Ils arrivaient effectivement en ce moment à la porte de la ville gardée par deux sentinelles. L’une dit à l’autre :

— Voici encore un jeune gentilhomme qui m’a l’air de se rendre à l’armée.

Athos se retourna ; tout ce qui s’occupait d’une façon même indirecte de Raoul prenait aussitôt un intérêt à ses yeux.

— À quoi voyez-vous cela ? demanda-t-il.

— À son air, monsieur, dit la sentinelle. D’ailleurs il a l’âge. C’est le second d’aujourd’hui.

— Il est déjà passé ce matin un jeune homme comme moi ? demanda Raoul.

— Oui, ma foi, de haute mine et dans un bel équipage ; cela m’a eu l’air de quelque fils de bonne maison.

— Ce me sera un compagnon de route, monsieur, reprit Raoul en continuant son chemin ; mais, hélas ! il ne me fera pas oublier celui que je perds.

— Je ne crois pas que vous le rejoigniez, Raoul, car j’ai à vous parler ici, et ce que j’ai à vous dire durera peut-être assez de temps pour que ce gentilhomme prenne de l’avance sur vous.
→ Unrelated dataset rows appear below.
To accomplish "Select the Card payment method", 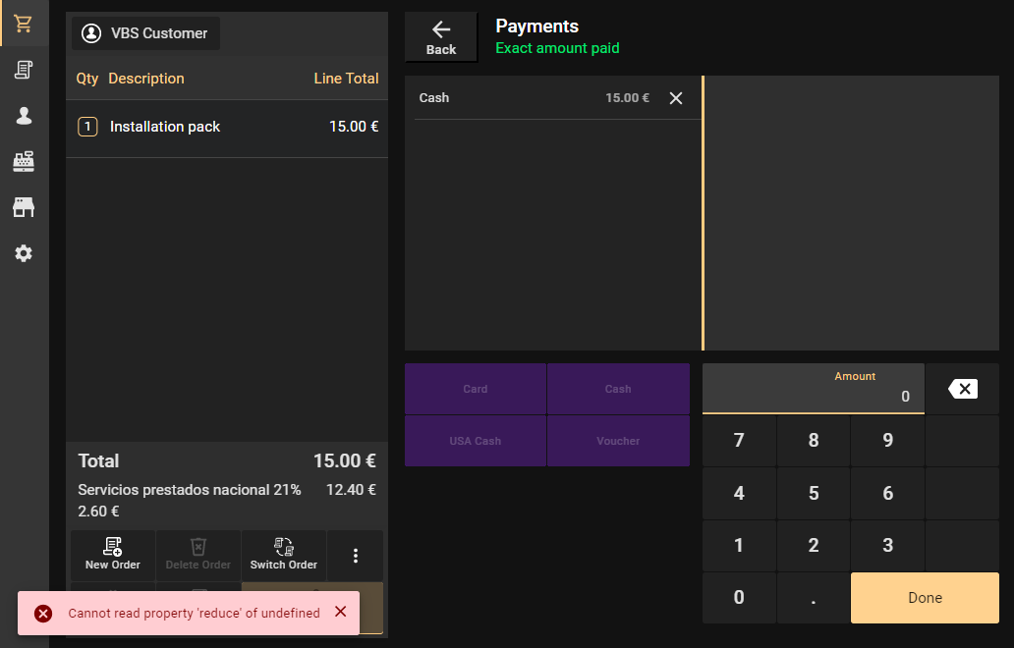I will [476, 389].
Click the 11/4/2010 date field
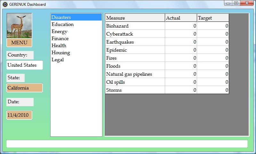256x154 pixels. coord(19,115)
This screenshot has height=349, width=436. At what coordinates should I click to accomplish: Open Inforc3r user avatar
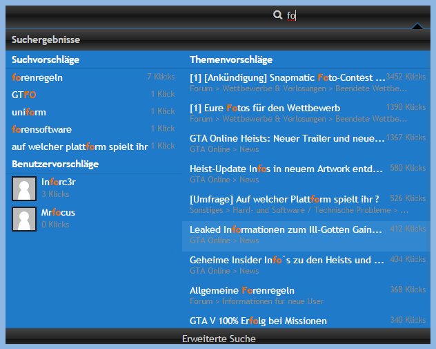coord(24,189)
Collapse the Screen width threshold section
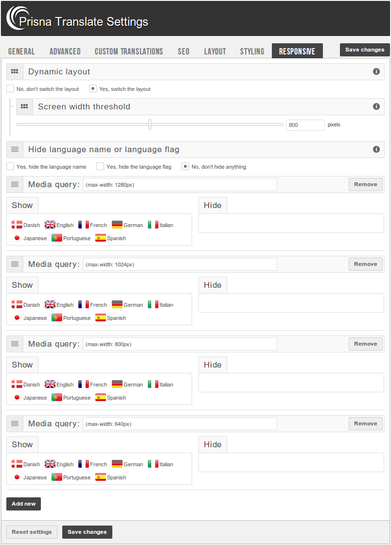This screenshot has width=391, height=545. [x=24, y=106]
— Comme il vous plaira, monsieur.

Tout en causant ainsi on traversait les rues, qui étaient pleines de monde à cause de la solennité de la fête, et l’on arrivait en face de la vieille basilique, dans laquelle on disait une première messe.

— Mettons pied à terre, Raoul, dit Athos. Vous, Olivain, gardez nos chevaux et me donnez l’épée.